Asma Felino
Gravedad: moderada
El asma felino es una enfermedad respiratoria crónica caracterizada por la inflamación y estrechamiento de las vías aéreas inferiores (bronquios) debido a una reacción exagerada del sistema inmunitario frente a alérgenos inhalados. Entre los desencadenantes más comunes se encuentran el polen, los ácaros del polvo, el humo del tabaco, aerosoles domésticos y, en ocasiones, ciertos tipos de arena para gatos. Esta reacción provoca un aumento de moco y contracción de los bronquios (broncoespasmo), dificultando la respiración del gato.

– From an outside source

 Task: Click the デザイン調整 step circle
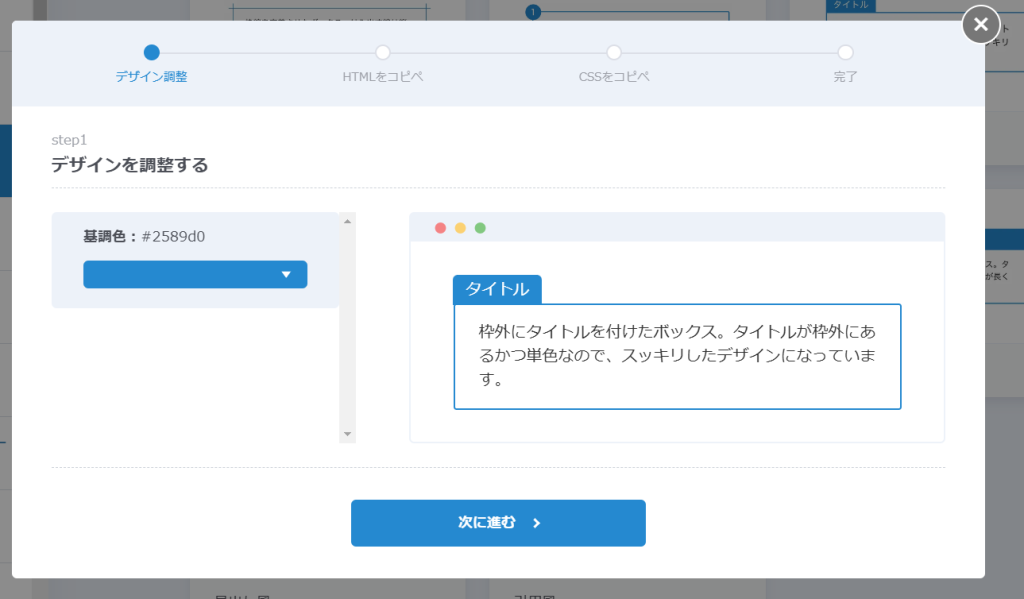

El asma felino puede afectar a gatos de cualquier edad, aunque suele diagnosticarse con mayor frecuencia en gatos jóvenes o de mediana edad. Algunas razas, como el siamés y sus cruces, parecen tener mayor predisposición. Factores como la obesidad, el estrés o la exposición continuada a irritantes ambientales pueden aumentar el riesgo o agravar la enfermedad. La evolución del asma puede ser variable: en algunos gatos los síntomas son leves y esporádicos, mientras que en otros pueden presentarse crisis agudas potencialmente graves si no se tratan adecuadamente.
Síntomas
- Tos seca o con arcadas, a menudo confundida con expulsión de bolas de pelo
- Sibilancias o silbidos al respirar
- Dificultad para respirar (disnea)
- Respiración con la boca abierta o jadeo
- Postura con el cuello estirado y el cuerpo agachado para facilitar la respiración
- Letargo o intolerancia al ejercicio
- Respiraciones rápidas o entrecortadas
- Aumento del esfuerzo abdominal al respirar
- Pérdida de apetito en episodios agudos
- Coloración azulada de las encías en casos graves (cianosis)
Tratamiento
El diagnóstico del asma felino requiere una valoración veterinaria completa, incluyendo exploración física, radiografías torácicas y, en ocasiones, pruebas adicionales para descartar otras enfermedades respiratorias. El tratamiento se basa en el uso de fármacos antiinflamatorios (corticosteroides) y broncodilatadores, preferiblemente administrados mediante inhalador adaptado para gatos, lo que reduce efectos secundarios. El ajuste de la medicación y el seguimiento deben ser siempre supervisados por el veterinario.
Prevención
Para reducir el riesgo y la gravedad del asma felino, es fundamental minimizar la exposición a alérgenos e irritantes ambientales. Se recomienda usar arenas para gatos sin polvo, evitar ambientadores, aerosoles, humo de tabaco y productos de limpieza fuertes. Mantener una buena ventilación en el hogar y emplear purificadores de aire puede ser útil. Un peso corporal adecuado y revisiones veterinarias periódicas ayudan a prevenir complicaciones.